この映画も、父と子の物語であり、続編の『ブレードランナー2049』はその父子の物語の色を更に濃くしている。

天才糞親父とそれを凌駕する天才息子

『新しい人よ眼ざめよ』に関しては、私はバカなのでなんとなしに読んでいたが、大江健三郎の小説は難しく、なかなか頭に入ってこない中、入ってきやすい方だったので、なんとか読めた。

今作は章立てになっていて、私が一番良いなと思ったのは、果たしてイーヨーは夢を見るのか、ということで、彼が夢という概念を理解しているのかどうか、という話である。
物語の後半で、彼等二人は別荘である山小屋で嵐をやり過ごすのであるが、そこで主人公は悪夢にうなされる。そんな彼にイーヨーは語りかける。
「大丈夫です!それはただの夢ですから!」
このシーンが書きたかったのだろうなと思う。夢、というものの概念を理解しているかどうか、この1シーンだけで如実に描かれている。
こういう1シーンを読むと、ああ、いいなぁと思う。

小説は1シーン、心に残るシーンがあれば良い。巨大な建造物めいた(それこそ、『万延元年のフットボール』のような)大作でも、心に少しの驚きを与えなければ嘘である。
ちなみに、『万延元年のフットボール』は愛媛県の集落における血族の因縁の話のような物語だが、ここでは兄弟の愛憎に加えて、弟が持つ、ある許されない秘密、そして、それを抱え続ける彼の魂の慟哭が描かれるが、ここでの弟に対しての描写が、確か、怪我を負い、然しじっと我慢し何も云わずにただ耐えている動物、的な描かれ方をしていて、その比喩も上手いなぁと思ったものだ。


とにかく、さすが現代日本最後の文豪(村上春樹も?)である。文章能力が秀ですぎていて、そのため私のようなバカには伝わらないことが多々ある。

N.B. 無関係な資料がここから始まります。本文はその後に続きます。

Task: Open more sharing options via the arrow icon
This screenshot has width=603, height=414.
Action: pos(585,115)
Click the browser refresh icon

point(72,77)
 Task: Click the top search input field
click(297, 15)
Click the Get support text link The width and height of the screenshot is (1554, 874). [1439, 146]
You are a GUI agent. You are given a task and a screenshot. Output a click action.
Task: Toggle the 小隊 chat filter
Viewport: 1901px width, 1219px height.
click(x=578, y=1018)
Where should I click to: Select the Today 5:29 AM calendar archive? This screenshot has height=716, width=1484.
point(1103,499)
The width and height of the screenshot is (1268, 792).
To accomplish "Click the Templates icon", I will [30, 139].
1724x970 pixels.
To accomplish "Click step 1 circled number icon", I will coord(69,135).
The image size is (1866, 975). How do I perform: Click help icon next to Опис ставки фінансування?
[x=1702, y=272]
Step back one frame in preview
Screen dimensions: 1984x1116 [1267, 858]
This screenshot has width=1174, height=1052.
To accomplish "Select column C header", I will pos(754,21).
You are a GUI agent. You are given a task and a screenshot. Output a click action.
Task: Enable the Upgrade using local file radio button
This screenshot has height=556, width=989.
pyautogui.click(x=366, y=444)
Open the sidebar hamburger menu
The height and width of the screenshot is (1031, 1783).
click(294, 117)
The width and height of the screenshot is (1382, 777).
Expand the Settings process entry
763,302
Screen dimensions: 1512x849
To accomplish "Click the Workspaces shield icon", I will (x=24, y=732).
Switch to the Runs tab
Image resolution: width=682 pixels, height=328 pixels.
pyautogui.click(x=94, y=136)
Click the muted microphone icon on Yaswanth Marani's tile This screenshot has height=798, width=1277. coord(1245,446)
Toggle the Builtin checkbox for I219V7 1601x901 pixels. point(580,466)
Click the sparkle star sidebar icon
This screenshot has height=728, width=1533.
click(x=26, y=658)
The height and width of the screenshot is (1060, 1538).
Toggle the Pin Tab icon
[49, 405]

一度、大江健三郎をきちんと読んでおきたいと思うのだが、中々時間がかかること、私がバカであることがネックになり、そうもいかない。
そんな人には、こういう論考がオススメである。

大江健三郎は日本小説界の巨星であるが、その巨星に関していえば、彼は少し前にマラルメを本気で読んでみよう的なことを言っていた。マラルメは詩の世界の巨星である。巨星が巨星を巨星する。
何を言っているかわからないと思うが、とにかく偉大だと言いたいのである。